Egregio presidente della regione Claudio Burlando, gentile Assessore alle infrastrutture Raffaella Paita,
è con viva soddisfazione che apprendiamo dell’inserimento del tunnel Fontanabuona-Rapallo, che collegherà l’area produttiva dell’entroterra del Levante all’autostrada e alla costa, nella convenzione Aspi-Autostrade-ministero delle Infrastrutture come opera Anas da finanziare e realizzare. L’ultimo decisivo passaggio regionale, coerente con le lunghe tempistiche della burocrazia, non è però ancora sufficiente. Quel che occorre adesso è l’AZIONE politica nazionale. Le richieste al Ministro delle infrastrutture (NCD) Lupi, sollecitate più volte dall’assessore regionale, non servano quindi a scaricarsi del tutto la coscienza perchè il Governo è presieduto dal presidente del Consiglio Letta della stessa corrente politica (PD) della maggioranza in Regione, quindi ora, non domani, è il momento di giocare le carte della politica nazionale, facendo eventualmente ricorso anche ai parlamentari “territoriali” del Pd in prima fila ma anche di tutti gli schieramenti che volessero dimostrare concretamente il loro sostegno al nostro territorio.
Sappiamo bene che la Giunta ma anche il Consiglio regionale (e in quello comprendiamo tutti i partiti) se avessero una bacchetta magica il tunnel lo avrebbero già realizzato, ma i sogni devono essere un preludio ai fatti altrimenti è un fallimento politico totale. Anzi un fallimento doppio, perchè nessuno perdonerebbe lo sperpero dell’ingente costo progettuale e nessuno vuole considerare l’iter fin qui seguito come l’ennesima cattedrale nel deserto, che di quelle in Italia ne abbiamo fin troppe.

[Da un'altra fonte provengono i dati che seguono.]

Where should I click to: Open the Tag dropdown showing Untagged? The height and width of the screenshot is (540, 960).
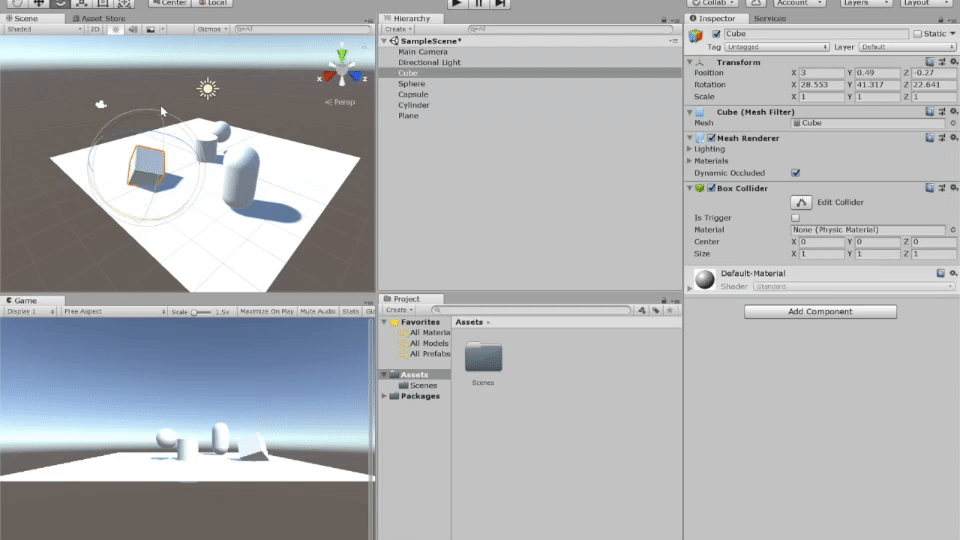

Opere incompiute o inutili, o peggio ancora terminate e mai messe in uso con uno sperpero incalcolabile di miliardi di Euro di soldi NOSTRI. Il tutto per gratificare e arricchire amici compiacenti, politici avidi e amministratori disonesti.
Per una volta avete la possibilità di dimostrare che vi occupate anche delle opere UTILI, richieste e CONDIVISE da un intero territorio e la cui battaglia ha unito miracolosamente tutte le schiere politiche e sociali: per la prima volta in strada sono scesi a braccetto, uniti da questa esigenza, Assessori, Consiglieri, Sindaci e amministratori di ogni ordine, grado e colore, industriali e sindacati, commercianti e lavoratori, cittadini e famiglie intere. Perfino la Chiesa, per voce di un Vescovo, si è espressa in favore dell’opera. E ricordiamo che questo territorio battagliero è un esempio di produttività, risparmio (da buoni liguri) e attenzione al territorio, che ha sempre lavorato a testa china versando nelle casse dello Stato miliardi di Euro: come da indagine della Camera di Commercio basterebbero due soli anni di questo gettito per pagarci questa infrastruttura. Mostrateci che l’epoca dello sperpero e della corruzione sono finiti, che ora le infrastrutture sono costruite e portate a termine laddove davvero servono e sono chieste a gran voce e condivise, e che i soldi che un intero territorio ha versato e versa allo Stato sono almeno in piccola parte restituiti.
Sollecitiamo quindi un incontro, IN TEMPI BREVI E CERTI, alla presenza del presidente del Consiglio Letta, congiuntamente con il Ministro alle infrastrutture Lupi assieme ad una rappresentanza regionale per chiudere il cerchio e far partire i cantieri immantinente. Chiusi definitivamente gli iter burocratici, è tempo di vedere le ruspe e far ripartire l’economia altrimenti saremo costretti a organizzare forme di protesta ancora più eclatanti come il presidio PERMANENTE presso la residenza di Letta e in futuro appoggeremo le forze dei vari comitati locali per porre attenzione alla disastrosa situazione in cui versa questo territorio da ormai troppo tempo abbandonato dalle istituzioni come per il caso delle frane sulla SP 225, del crollo della strada di Ferriere e della tragedia del ponte di Carasco.
In attesa di una vostra urgente risposta porgiamo cordiali saluti.
Giansandro Rosasco
Portavoce Comitato Pro Tunnel Fontanabuona Rapallo.